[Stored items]

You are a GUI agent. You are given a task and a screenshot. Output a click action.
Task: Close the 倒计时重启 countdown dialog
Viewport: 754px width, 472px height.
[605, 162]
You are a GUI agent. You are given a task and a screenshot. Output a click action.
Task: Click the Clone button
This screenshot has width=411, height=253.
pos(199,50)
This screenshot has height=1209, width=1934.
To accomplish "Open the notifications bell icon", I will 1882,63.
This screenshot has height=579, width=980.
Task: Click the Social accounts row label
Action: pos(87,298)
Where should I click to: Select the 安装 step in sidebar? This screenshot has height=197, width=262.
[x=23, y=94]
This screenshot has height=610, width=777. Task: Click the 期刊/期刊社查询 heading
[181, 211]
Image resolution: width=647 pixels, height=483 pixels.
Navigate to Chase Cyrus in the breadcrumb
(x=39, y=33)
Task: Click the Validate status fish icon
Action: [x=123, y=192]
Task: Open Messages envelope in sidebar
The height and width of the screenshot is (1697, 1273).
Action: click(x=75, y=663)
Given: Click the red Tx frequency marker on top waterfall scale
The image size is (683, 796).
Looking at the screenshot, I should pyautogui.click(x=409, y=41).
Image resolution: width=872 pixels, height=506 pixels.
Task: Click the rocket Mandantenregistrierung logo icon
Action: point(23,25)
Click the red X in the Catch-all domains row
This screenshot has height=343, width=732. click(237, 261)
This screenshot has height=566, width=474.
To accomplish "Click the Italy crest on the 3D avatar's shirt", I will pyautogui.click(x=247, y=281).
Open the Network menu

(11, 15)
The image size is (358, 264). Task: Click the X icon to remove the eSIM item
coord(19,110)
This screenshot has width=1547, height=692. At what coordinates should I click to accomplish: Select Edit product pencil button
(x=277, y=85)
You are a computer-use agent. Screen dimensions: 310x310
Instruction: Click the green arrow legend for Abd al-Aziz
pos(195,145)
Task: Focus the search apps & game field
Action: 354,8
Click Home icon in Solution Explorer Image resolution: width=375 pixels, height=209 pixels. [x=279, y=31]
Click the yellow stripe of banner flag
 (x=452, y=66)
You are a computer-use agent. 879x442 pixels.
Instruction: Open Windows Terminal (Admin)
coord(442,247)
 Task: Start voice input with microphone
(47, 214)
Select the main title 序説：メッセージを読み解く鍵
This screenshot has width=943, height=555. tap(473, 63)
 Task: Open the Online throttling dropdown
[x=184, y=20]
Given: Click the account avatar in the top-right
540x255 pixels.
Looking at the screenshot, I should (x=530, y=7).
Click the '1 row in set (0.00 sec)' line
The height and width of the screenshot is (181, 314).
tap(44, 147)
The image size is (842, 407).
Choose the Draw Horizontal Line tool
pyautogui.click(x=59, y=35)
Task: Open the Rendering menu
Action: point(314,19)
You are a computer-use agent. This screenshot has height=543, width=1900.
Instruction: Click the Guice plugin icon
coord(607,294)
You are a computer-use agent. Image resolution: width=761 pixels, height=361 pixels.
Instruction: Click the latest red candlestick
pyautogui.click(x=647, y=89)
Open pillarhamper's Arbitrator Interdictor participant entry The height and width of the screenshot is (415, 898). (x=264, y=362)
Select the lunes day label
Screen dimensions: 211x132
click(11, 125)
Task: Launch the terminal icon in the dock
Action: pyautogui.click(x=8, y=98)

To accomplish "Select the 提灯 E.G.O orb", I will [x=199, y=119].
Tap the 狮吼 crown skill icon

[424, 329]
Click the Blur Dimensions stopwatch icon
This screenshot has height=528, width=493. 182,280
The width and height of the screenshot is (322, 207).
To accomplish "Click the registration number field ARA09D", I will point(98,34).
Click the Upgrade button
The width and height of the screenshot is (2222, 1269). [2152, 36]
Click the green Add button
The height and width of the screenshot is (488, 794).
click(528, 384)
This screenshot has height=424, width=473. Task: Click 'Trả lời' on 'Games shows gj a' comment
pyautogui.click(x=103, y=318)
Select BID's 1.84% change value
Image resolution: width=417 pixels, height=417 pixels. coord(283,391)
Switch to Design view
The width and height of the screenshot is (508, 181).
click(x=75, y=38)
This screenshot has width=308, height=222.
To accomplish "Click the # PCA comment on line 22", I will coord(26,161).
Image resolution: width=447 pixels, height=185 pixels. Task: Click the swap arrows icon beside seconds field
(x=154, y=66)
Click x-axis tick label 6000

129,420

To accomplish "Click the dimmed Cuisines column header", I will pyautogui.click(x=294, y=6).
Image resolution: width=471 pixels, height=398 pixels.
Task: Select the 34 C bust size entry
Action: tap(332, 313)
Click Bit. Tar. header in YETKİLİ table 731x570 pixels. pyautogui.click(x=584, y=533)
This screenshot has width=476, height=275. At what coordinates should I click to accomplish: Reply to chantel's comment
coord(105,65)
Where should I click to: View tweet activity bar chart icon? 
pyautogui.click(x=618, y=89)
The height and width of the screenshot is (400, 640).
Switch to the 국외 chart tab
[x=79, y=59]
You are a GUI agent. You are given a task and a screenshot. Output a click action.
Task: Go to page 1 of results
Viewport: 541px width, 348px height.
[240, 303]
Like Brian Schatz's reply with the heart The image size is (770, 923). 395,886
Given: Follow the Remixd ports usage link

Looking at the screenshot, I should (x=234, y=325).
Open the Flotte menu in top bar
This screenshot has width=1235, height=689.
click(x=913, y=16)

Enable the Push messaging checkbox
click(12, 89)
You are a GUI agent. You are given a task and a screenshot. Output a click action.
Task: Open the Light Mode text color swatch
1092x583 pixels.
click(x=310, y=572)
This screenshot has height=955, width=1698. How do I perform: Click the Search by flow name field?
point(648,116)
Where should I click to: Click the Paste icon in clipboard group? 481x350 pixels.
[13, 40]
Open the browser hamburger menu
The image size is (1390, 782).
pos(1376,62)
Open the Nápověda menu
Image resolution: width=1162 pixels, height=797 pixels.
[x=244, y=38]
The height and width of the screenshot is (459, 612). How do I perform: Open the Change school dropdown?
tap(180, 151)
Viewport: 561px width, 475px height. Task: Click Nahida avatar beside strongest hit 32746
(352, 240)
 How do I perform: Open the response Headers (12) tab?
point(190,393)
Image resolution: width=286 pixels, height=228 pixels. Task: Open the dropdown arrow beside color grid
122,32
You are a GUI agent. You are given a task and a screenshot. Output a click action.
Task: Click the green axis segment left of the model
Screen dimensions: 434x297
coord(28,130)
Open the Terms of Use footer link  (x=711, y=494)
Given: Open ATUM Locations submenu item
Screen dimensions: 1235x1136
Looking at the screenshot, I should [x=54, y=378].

▸ What is needed
Return the data above in full, keeping each line exactly as it stands.

▸ Expected output
You are a GUI agent. You are given a task and a screenshot. Output a click action.
Task: Close the 倒计时重启 countdown dialog
Viewport: 754px width, 472px height.
[605, 162]
You are a GUI agent. You are given a task and a screenshot. Output a click action.
Task: Click the Clone button
This screenshot has width=411, height=253.
pos(199,50)
This screenshot has height=1209, width=1934.
To accomplish "Open the notifications bell icon", I will 1882,63.
This screenshot has height=579, width=980.
Task: Click the Social accounts row label
Action: pos(87,298)
Where should I click to: Select the 安装 step in sidebar? This screenshot has height=197, width=262.
[x=23, y=94]
This screenshot has height=610, width=777. Task: Click the 期刊/期刊社查询 heading
[181, 211]
Image resolution: width=647 pixels, height=483 pixels.
Navigate to Chase Cyrus in the breadcrumb
(x=39, y=33)
Task: Click the Validate status fish icon
Action: [x=123, y=192]
Task: Open Messages envelope in sidebar
The height and width of the screenshot is (1697, 1273).
Action: click(x=75, y=663)
Given: Click the red Tx frequency marker on top waterfall scale
The image size is (683, 796).
Looking at the screenshot, I should pyautogui.click(x=409, y=41).
Image resolution: width=872 pixels, height=506 pixels.
Task: Click the rocket Mandantenregistrierung logo icon
Action: point(23,25)
Click the red X in the Catch-all domains row
This screenshot has height=343, width=732. click(237, 261)
This screenshot has height=566, width=474.
To accomplish "Click the Italy crest on the 3D avatar's shirt", I will pyautogui.click(x=247, y=281).
Open the Network menu

(11, 15)
The image size is (358, 264). Task: Click the X icon to remove the eSIM item
coord(19,110)
This screenshot has width=1547, height=692. At what coordinates should I click to accomplish: Select Edit product pencil button
(x=277, y=85)
You are a computer-use agent. Screen dimensions: 310x310
Instruction: Click the green arrow legend for Abd al-Aziz
pos(195,145)
Task: Focus the search apps & game field
Action: 354,8
Click Home icon in Solution Explorer Image resolution: width=375 pixels, height=209 pixels. [x=279, y=31]
Click the yellow stripe of banner flag
 (x=452, y=66)
You are a computer-use agent. 879x442 pixels.
Instruction: Open Windows Terminal (Admin)
coord(442,247)
 Task: Start voice input with microphone
(47, 214)
Select the main title 序説：メッセージを読み解く鍵
This screenshot has width=943, height=555. tap(473, 63)
 Task: Open the Online throttling dropdown
[x=184, y=20]
Given: Click the account avatar in the top-right
540x255 pixels.
Looking at the screenshot, I should (x=530, y=7).
Click the '1 row in set (0.00 sec)' line
The height and width of the screenshot is (181, 314).
tap(44, 147)
The image size is (842, 407).
Choose the Draw Horizontal Line tool
pyautogui.click(x=59, y=35)
Task: Open the Rendering menu
Action: point(314,19)
You are a computer-use agent. This screenshot has height=543, width=1900.
Instruction: Click the Guice plugin icon
coord(607,294)
You are a computer-use agent. Image resolution: width=761 pixels, height=361 pixels.
Instruction: Click the latest red candlestick
pyautogui.click(x=647, y=89)
Open pillarhamper's Arbitrator Interdictor participant entry The height and width of the screenshot is (415, 898). (x=264, y=362)
Select the lunes day label
Screen dimensions: 211x132
click(11, 125)
Task: Launch the terminal icon in the dock
Action: pyautogui.click(x=8, y=98)

To accomplish "Select the 提灯 E.G.O orb", I will [x=199, y=119].
Tap the 狮吼 crown skill icon

[424, 329]
Click the Blur Dimensions stopwatch icon
This screenshot has height=528, width=493. 182,280
The width and height of the screenshot is (322, 207).
To accomplish "Click the registration number field ARA09D", I will point(98,34).
Click the Upgrade button
The width and height of the screenshot is (2222, 1269). [2152, 36]
Click the green Add button
The height and width of the screenshot is (488, 794).
click(528, 384)
This screenshot has height=424, width=473. Task: Click 'Trả lời' on 'Games shows gj a' comment
pyautogui.click(x=103, y=318)
Select BID's 1.84% change value
Image resolution: width=417 pixels, height=417 pixels. coord(283,391)
Switch to Design view
The width and height of the screenshot is (508, 181).
click(x=75, y=38)
This screenshot has width=308, height=222.
To accomplish "Click the # PCA comment on line 22", I will coord(26,161).
Image resolution: width=447 pixels, height=185 pixels. Task: Click the swap arrows icon beside seconds field
(x=154, y=66)
Click x-axis tick label 6000

129,420

To accomplish "Click the dimmed Cuisines column header", I will pyautogui.click(x=294, y=6).
Image resolution: width=471 pixels, height=398 pixels.
Task: Select the 34 C bust size entry
Action: tap(332, 313)
Click Bit. Tar. header in YETKİLİ table 731x570 pixels. pyautogui.click(x=584, y=533)
This screenshot has width=476, height=275. At what coordinates should I click to accomplish: Reply to chantel's comment
coord(105,65)
Where should I click to: View tweet activity bar chart icon? 
pyautogui.click(x=618, y=89)
The height and width of the screenshot is (400, 640).
Switch to the 국외 chart tab
[x=79, y=59]
You are a GUI agent. You are given a task and a screenshot. Output a click action.
Task: Go to page 1 of results
Viewport: 541px width, 348px height.
[240, 303]
Like Brian Schatz's reply with the heart The image size is (770, 923). 395,886
Given: Follow the Remixd ports usage link

Looking at the screenshot, I should (x=234, y=325).
Open the Flotte menu in top bar
This screenshot has width=1235, height=689.
click(x=913, y=16)

Enable the Push messaging checkbox
click(12, 89)
You are a GUI agent. You are given a task and a screenshot. Output a click action.
Task: Open the Light Mode text color swatch
1092x583 pixels.
click(x=310, y=572)
This screenshot has height=955, width=1698. How do I perform: Click the Search by flow name field?
point(648,116)
Where should I click to: Click the Paste icon in clipboard group? 481x350 pixels.
[13, 40]
Open the browser hamburger menu
The image size is (1390, 782).
pos(1376,62)
Open the Nápověda menu
Image resolution: width=1162 pixels, height=797 pixels.
[x=244, y=38]
The height and width of the screenshot is (459, 612). How do I perform: Open the Change school dropdown?
tap(180, 151)
Viewport: 561px width, 475px height. Task: Click Nahida avatar beside strongest hit 32746
(352, 240)
 How do I perform: Open the response Headers (12) tab?
point(190,393)
Image resolution: width=286 pixels, height=228 pixels. Task: Open the dropdown arrow beside color grid
122,32
You are a GUI agent. You are given a task and a screenshot. Output a click action.
Task: Click the green axis segment left of the model
Screen dimensions: 434x297
coord(28,130)
Open the Terms of Use footer link  (x=711, y=494)
Given: Open ATUM Locations submenu item
Screen dimensions: 1235x1136
Looking at the screenshot, I should [x=54, y=378].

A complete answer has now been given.